Re: The Clearance Plate (also known as the Hump Jumper)
« Reply #15 on: January 23, 2019, 09:10:17 AM »
@annieeg  It might be in the bag with your buttonholer accessories, which might be in the back half of the removable bit that fits around the free arm bit of the machine if you know what I mean ???   :S
The Imperfect Perfectionist sews again

toileandtrouble

Re: The Clearance Plate (also known as the Hump Jumper)
« Reply #16 on: January 23, 2019, 10:05:36 AM »
"in the back half of the removable bit that fits around the free arm bit of the machine"  Sounds like one of those songs from the 60s! 
The jumper just raises the level of the foot. It does help with the shank of a button if you want one for thicker fabrics, also when doing jeans, which are full of thick lumps of fabric. Once the foot is held level the machine has no problem punching through the material. It's when it can't move the fabric through properly that the needle come down out of sync and breaks.  I have a collection of broken needles from when I forget to use that little device.

Greybird

Re: The Clearance Plate (also known as the Hump Jumper)
« Reply #17 on: January 23, 2019, 10:46:04 AM »
I have had one of these since about 1988 - with my old Husqvarna. Never knew what it was for and the booklet didn't help. Thank you!!

Iminei

Re: The Clearance Plate (also known as the Hump Jumper)
« Reply #18 on: January 23, 2019, 14:30:46 PM »
Thank you for that extra clarification as to how it works TnT ...

I never knew, as I said, what it was for until Sakar showed me.

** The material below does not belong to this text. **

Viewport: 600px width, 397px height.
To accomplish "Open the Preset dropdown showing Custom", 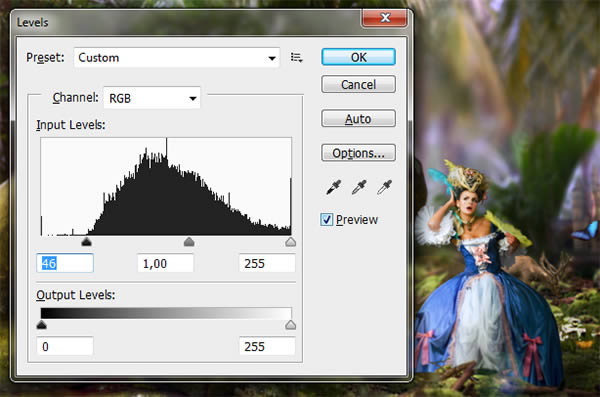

The Ateliers also have a black button on the side of the main sewing foot which locks the foot level so it doesnt ski slope over big humps and can therefore sew properly
The Imperfect Perfectionist sews again

Morgan

Re: The Clearance Plate (also known as the Hump Jumper)
« Reply #19 on: January 23, 2019, 15:43:39 PM »
Hump jumpers - they're useful but you don't need to buy one.


For holding a needle, you can make a little pad of fabric, stick the needle point into it and then use that to hold the needle in place whilst you tighten the clamp.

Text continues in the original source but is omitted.